Было счастье.
А теперь боль воспоминаний, одиночество и еще раз боль.
31/I, понедельник, 1966 г. Алма-Ата.
24. 1/II
Выпал глубокий снег. Похолодание до 10 градусов. Тихо. Безветренно. Деревья отягощены снегом.
Почти все утро занял Кусов. Переводил ему статью о Ornithoelous Talazani. Потом закончил плакат для (…). По-моему, не плохо. Но весь день пронизан глубокой, тупой печалью.
25.
Чехов был страстным садоводом.
…Он чувствовал в росте куста, дерева то, что сильней всего его волновало, — утверждение жизни.
Куприн приводил его слова:
«…Послушайте, при мне же здесь посажено каждое дерево, и. конечно, мне это дорого. Но и не это верно. Ведь здесь же до меня был пустырь и темные овраги, все в камнях и в чертополохе… Знаете ли, через триста, четыреста лет вся земля обратится в цветущий сад».
Это то, из-за чего я не хочу менять свою берлогу на квартиру со всеми удобствами — этого я не могу объяснить ни Рае, ни всем тем, кто пристают ко мне с вопросами: почему я до сих пор не поменялся квартирой.

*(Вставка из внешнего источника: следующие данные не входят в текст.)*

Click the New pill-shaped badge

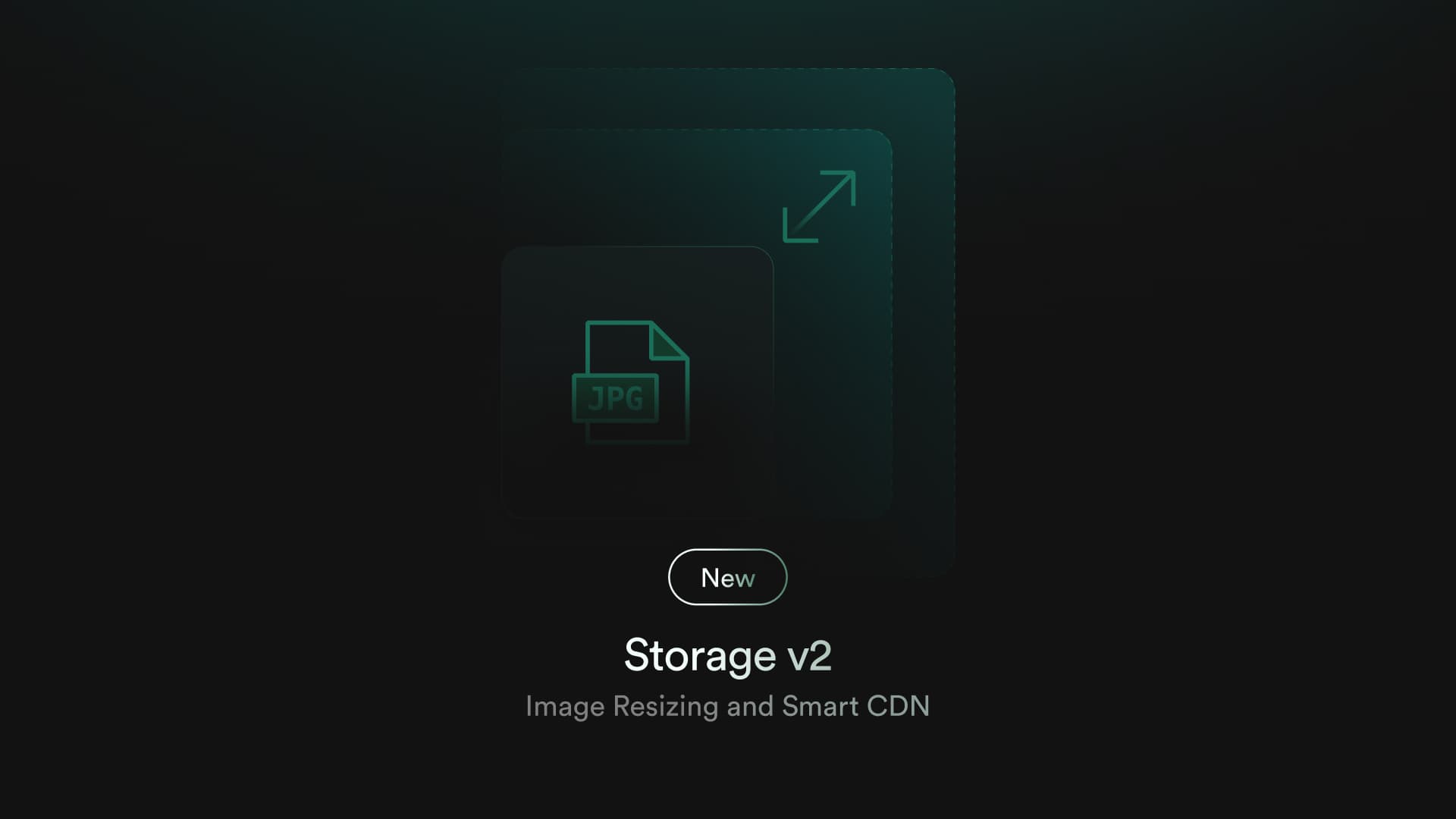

— «Послушайте, мною же посажено здесь каждое дерево». Но разве это убедительный аргумент для «реалистов»? А куда бы я не шел — в уборную, в сарай за углем, я обязательно останавливаюсь и полюбуюсь каждым — «вот это два года тому назад было совсем еще тоненьким». И мне бывает совестно перед каждым из них, если в засушливую погоду у меня не бывает сил из-за болезни полить их.
Всю жизнь как-то взволнованно-радостно я любил деревья, как родственные живые существа, так же как и зверей, и птиц.